Overall satisfaction at the school continues its upward trend related to the quality of education.
“There was a little dip last year, but we are confident based on the results that were there and the trend that was in place, that upward trajectory will return when we return to pre-pandemic norms,” said Parsons-Pack.
The majority of staff – 81 per cent – said they agreed having access to professional learning resources to support positive mental health through CRPS and its partners was a benefit.
One area highlighted for improvement was the decline in Grade 9 students who achieved an acceptable level on their 2021-22 PATs compared to their performance in Grade 6 on the 2018-19 tests.

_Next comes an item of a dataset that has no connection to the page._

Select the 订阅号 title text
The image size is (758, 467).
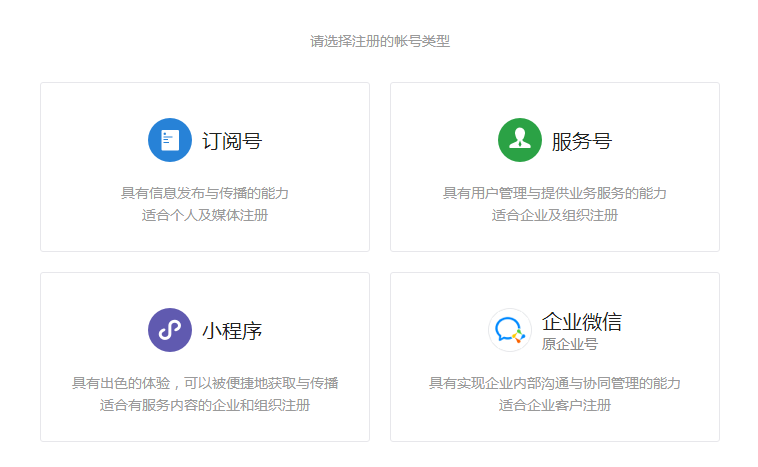pyautogui.click(x=232, y=141)
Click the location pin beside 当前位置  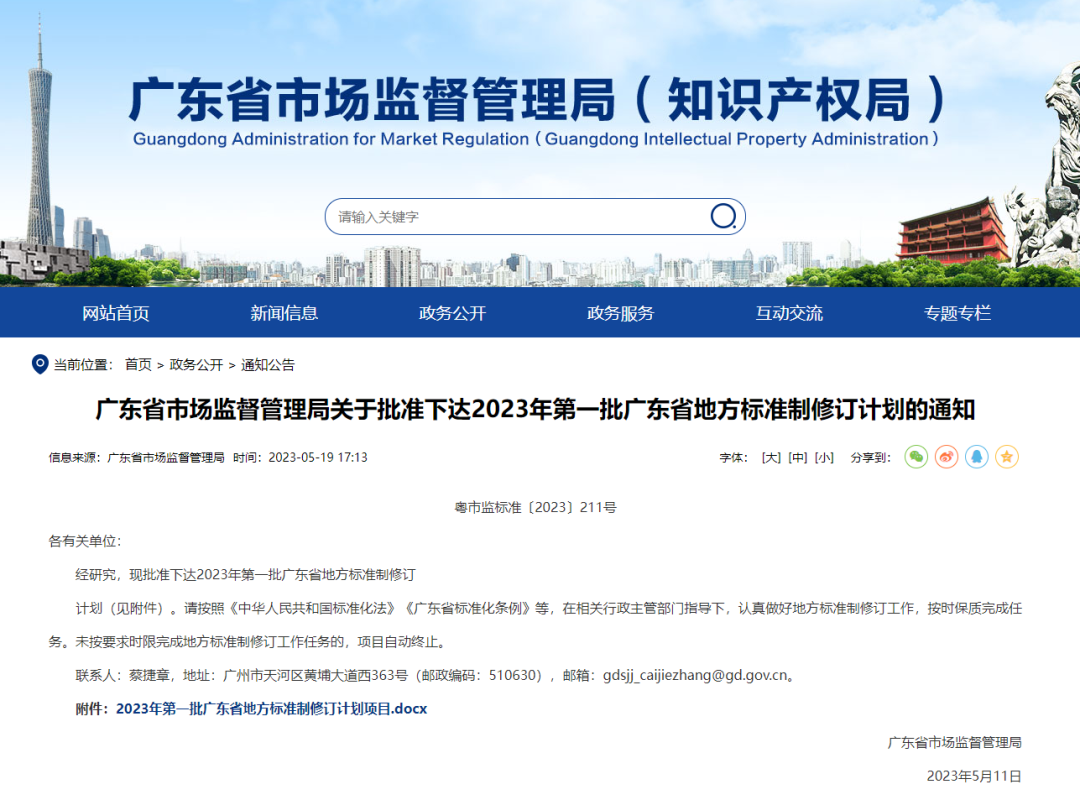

“The pandemic did have an impact on the percentage of students achieving the acceptable and the excellence level,” said Parsons-Pack.
While the decline isn’t great, the extent of the decline was less than that of the province in all areas except French immersion language arts.
“Even though there was a negative impact on the students achieving the second level, we still outperformed the province,” Parsons-Pack said. “The teachers and the parents who did so much with the online learning, have to be commended for their efforts and dedication.”
The same cohort of students experienced an increase in the percentage of achieving a level of excellence in all subject areas, while the province experienced a decline in all areas except math.
“CPRS students, parents and staff have to be commended for the efforts and action they undertook to help ameliorate the adverse impacts of the global pandemic,” Parsons said.
Based on the report, CRPS will now look at three priorities moving forward with the district. The first priority will be to expand collaborative problem solving, create inclusive learning environments, maintain a strong focus on health and wellness and ensure students are supported through a school advocate.
The second priority will be to focus on real world problems and hands-on learning, while the third priority will be to focus on supporting the learning needs of Indigenous, Métis and Inuit children, and continue to promote and support the involvement of parents in decision-making.
“Now that we looked at these results, these will be used to look at the four-year plan and whether or not any tweaks need to be made to it,” Parsons-Pack said.